**EXERCISE AIM**. Please copy out the entries below exactly, beginning with the line that contains "Screen dimensions: 1389x868" and ending with the line that contains "You are a computer-use", and include nothing outside that span.

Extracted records
====

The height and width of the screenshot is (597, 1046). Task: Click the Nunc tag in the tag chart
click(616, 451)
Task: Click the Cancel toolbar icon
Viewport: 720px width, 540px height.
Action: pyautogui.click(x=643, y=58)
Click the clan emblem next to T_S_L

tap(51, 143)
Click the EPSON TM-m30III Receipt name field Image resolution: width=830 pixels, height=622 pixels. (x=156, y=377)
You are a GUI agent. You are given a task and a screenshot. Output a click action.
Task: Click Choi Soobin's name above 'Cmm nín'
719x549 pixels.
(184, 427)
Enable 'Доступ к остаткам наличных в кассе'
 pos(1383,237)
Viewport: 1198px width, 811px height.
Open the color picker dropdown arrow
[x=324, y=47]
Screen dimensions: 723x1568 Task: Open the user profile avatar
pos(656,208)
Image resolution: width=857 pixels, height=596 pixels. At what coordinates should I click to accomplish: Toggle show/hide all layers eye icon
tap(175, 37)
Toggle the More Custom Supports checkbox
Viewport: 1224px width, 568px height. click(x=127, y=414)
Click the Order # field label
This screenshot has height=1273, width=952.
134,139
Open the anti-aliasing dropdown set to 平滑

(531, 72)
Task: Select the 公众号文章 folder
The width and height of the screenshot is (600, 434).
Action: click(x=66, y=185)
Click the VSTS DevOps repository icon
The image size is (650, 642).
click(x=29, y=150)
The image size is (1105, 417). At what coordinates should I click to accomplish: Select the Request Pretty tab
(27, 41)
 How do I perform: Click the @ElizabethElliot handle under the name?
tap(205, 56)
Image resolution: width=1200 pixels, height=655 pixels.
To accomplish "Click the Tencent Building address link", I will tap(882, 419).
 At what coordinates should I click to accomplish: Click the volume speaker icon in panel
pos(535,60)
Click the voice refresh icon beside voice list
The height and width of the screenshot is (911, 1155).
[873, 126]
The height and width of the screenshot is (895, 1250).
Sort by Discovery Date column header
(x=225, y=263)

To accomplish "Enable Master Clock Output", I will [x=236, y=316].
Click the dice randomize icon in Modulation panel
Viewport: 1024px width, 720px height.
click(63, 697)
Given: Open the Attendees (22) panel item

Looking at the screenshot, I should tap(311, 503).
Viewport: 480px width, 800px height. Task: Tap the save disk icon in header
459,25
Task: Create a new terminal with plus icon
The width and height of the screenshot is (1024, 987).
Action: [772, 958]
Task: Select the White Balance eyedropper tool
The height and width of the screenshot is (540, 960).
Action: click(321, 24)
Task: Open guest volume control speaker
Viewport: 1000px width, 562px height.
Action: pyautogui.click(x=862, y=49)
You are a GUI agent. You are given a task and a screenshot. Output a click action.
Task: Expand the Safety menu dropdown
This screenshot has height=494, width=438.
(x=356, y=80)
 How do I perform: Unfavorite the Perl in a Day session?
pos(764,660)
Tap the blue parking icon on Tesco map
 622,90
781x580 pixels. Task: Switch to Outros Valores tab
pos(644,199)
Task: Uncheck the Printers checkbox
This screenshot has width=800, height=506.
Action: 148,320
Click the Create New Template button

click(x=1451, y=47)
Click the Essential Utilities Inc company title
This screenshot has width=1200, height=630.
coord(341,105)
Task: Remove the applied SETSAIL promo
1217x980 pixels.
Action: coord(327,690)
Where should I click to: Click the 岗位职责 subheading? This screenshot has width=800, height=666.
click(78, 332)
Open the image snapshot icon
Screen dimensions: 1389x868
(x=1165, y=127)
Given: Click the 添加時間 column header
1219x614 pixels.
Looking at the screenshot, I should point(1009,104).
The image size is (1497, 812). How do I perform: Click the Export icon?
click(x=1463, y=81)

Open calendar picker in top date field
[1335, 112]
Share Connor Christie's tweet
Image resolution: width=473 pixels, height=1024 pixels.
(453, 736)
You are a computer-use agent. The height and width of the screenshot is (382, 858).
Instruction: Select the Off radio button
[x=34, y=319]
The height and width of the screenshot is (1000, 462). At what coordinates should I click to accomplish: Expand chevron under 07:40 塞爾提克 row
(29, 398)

====

**RESPONSE AREA**.
Screen dimensions: 1389x868
(x=1165, y=127)
Given: Click the 添加時間 column header
1219x614 pixels.
Looking at the screenshot, I should point(1009,104).
The image size is (1497, 812). How do I perform: Click the Export icon?
click(x=1463, y=81)

Open calendar picker in top date field
[1335, 112]
Share Connor Christie's tweet
Image resolution: width=473 pixels, height=1024 pixels.
(453, 736)
You are a computer-use agent. The height and width of the screenshot is (382, 858).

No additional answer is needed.